Ce «nouveau capitalisme d’Etat», comme l’ancien, combine secteur public et secteur privé; de plus, il est ouvert au marché mondial. L’essentiel n’est-il pas que la concurrence joue son rôle de stimulant des échanges? La supériorité du secteur privé sur le secteur public n’est pas une vérité intangible. En voulant faire le procès de l’Etat fort à travers le modèle chinois, The Economist se trompe de cible. Car le problème du capitalisme chinois, s’il y en a un, ce n’est pas qu’il soit d’Etat mais qu’il soit de parti unique. Plutôt que de capitalisme d’Etat, il faut en l’occurrence parler de capitalisme autoritaire. C’est ce capitalisme-là qui représente une menace pour le capitalisme démocratique.

Un capitalisme d’Etat sous gouvernance démocratique – comme en Corée du Sud et à Taïwan par exemple en Asie, ou, plus proche de nous, en France –, non seulement peut bien fonctionner mais ne représente pas de risque particulier pour le reste du monde. Le capitalisme autoritaire chinois (le léninisme de marché, disent certains) est par contre le véritable défi, car son succès présent pourrait détourner nombre de pays en voie de développement du chemin de la démocratie en se laissant séduire par la stabilité fictive qu’offre le modèle de Pékin.
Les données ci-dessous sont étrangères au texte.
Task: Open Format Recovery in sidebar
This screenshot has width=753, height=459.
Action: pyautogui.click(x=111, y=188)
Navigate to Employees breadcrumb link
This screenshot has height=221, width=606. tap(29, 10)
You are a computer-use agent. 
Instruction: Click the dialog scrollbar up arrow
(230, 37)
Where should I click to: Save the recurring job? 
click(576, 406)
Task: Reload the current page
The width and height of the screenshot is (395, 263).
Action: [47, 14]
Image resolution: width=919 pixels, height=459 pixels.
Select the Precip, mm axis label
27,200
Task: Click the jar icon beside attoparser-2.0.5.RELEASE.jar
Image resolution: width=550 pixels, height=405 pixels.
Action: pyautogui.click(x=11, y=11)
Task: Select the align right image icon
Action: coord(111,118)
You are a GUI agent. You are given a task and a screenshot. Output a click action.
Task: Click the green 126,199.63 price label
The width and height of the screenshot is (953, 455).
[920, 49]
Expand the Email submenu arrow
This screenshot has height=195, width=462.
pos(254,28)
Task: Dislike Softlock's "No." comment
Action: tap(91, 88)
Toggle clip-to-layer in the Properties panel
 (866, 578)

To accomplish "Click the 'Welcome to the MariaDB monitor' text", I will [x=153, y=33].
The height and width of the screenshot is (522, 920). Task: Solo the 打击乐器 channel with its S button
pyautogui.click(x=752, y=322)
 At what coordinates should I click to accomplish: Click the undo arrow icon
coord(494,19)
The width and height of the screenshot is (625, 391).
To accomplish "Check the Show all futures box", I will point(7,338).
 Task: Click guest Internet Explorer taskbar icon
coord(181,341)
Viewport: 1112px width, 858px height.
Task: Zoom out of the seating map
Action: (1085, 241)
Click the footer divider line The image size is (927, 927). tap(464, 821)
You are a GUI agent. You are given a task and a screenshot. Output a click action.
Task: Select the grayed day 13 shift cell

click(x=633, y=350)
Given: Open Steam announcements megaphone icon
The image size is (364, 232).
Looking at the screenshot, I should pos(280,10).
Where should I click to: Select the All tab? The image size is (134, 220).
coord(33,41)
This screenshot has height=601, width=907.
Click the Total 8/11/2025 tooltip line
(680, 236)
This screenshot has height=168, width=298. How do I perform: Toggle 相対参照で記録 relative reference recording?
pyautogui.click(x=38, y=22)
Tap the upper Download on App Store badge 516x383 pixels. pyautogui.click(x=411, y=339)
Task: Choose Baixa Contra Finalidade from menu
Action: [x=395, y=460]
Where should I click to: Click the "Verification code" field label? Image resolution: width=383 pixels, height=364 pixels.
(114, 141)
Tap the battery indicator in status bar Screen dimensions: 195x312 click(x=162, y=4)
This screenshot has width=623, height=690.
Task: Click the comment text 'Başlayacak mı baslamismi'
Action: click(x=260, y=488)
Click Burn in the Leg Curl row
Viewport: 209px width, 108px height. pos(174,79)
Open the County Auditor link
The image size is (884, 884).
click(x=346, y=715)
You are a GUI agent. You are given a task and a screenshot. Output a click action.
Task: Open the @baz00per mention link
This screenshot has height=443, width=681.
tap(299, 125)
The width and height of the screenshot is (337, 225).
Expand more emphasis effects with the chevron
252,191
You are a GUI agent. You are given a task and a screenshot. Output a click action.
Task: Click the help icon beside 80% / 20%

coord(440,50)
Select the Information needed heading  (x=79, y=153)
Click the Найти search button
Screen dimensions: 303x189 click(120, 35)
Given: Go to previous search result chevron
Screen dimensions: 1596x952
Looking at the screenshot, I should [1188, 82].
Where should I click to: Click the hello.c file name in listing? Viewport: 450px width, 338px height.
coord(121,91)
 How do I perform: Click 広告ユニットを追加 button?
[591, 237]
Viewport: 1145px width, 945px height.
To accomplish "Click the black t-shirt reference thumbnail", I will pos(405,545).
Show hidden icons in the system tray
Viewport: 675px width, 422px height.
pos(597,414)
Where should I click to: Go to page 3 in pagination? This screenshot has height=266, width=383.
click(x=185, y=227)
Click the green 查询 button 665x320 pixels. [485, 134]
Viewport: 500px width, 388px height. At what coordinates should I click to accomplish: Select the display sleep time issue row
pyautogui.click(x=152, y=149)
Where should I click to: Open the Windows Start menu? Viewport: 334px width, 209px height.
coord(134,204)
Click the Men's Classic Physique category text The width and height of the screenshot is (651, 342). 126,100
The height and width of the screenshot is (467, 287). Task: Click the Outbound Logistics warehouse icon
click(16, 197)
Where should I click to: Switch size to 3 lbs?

L’Etat n’est pas le problème. Mais c’est la nature de cet Etat qui importe et celle-ci est déterminée par le régime politique. Loin d’être parfaite, la démocratie peut se trouver sous la menace de puissants groupes d’intérêts économiques, comme aux Etats-Unis, ou être en partie confisquée par des oligarchies comme au Japon ou même en Europe. Mais l’injustice sociale et économique est bien moins supportable dans un système de parti unique, aussi bienveillant soit-il, comme affirment l’être les dirigeants chinois reconvertis au confucianisme, que dans un régime d’alternance politique qu’autorise la sanction des urnes.